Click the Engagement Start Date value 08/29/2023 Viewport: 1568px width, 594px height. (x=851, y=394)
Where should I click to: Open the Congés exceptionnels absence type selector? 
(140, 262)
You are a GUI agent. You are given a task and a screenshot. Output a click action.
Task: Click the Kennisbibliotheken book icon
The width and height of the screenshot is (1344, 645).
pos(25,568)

○ ○ ○

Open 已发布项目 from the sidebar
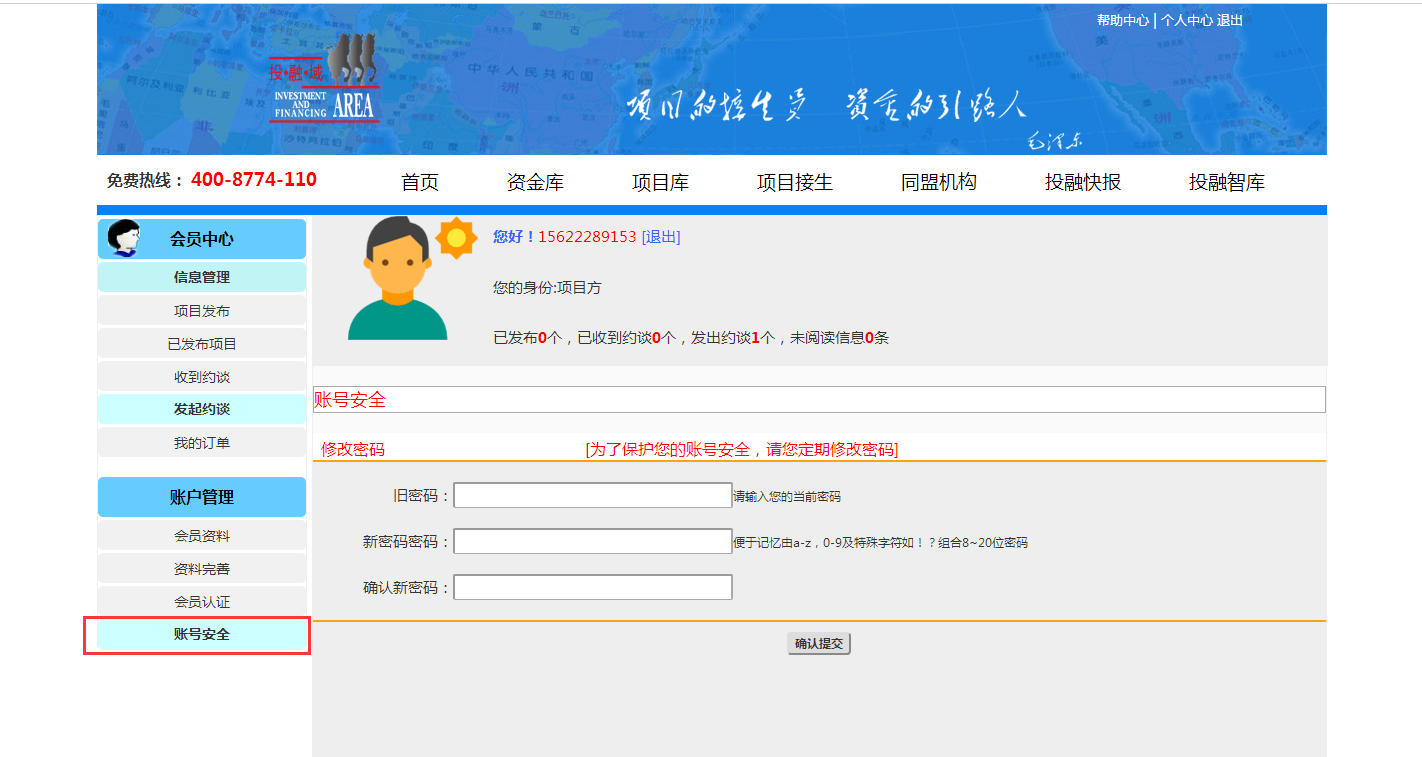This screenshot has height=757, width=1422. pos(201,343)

○ ○ ○

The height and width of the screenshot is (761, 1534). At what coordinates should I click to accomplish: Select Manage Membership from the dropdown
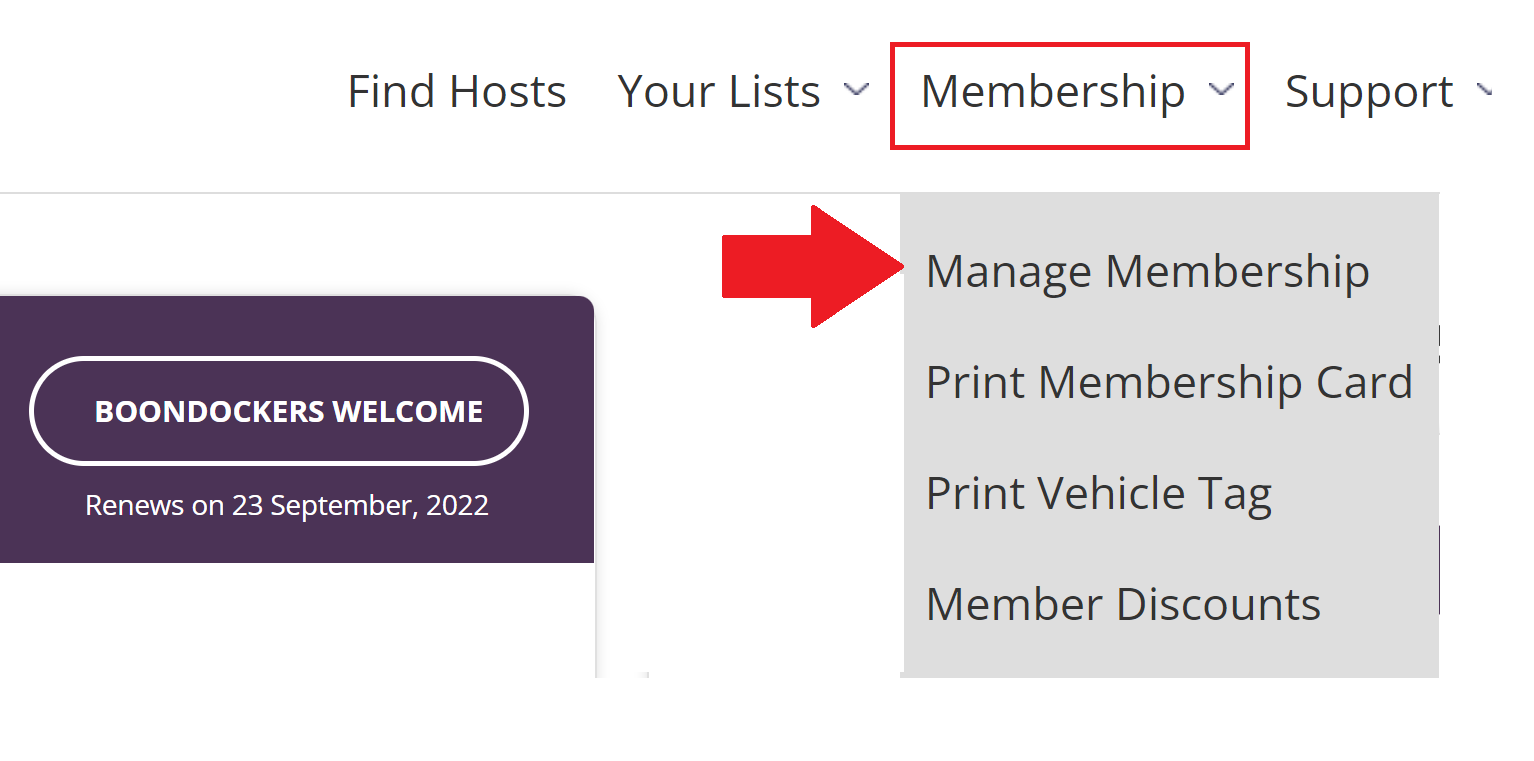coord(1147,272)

○ ○ ○

◆ Exercise goal: Reproduce the listing verbatim from the line containing "You are a GUI" to the line containing "pos(25,568)", both included, and output nothing else.

◆ Output for this exercise:
You are a GUI agent. You are given a task and a screenshot. Output a click action.
Task: Click the Kennisbibliotheken book icon
The width and height of the screenshot is (1344, 645).
pos(25,568)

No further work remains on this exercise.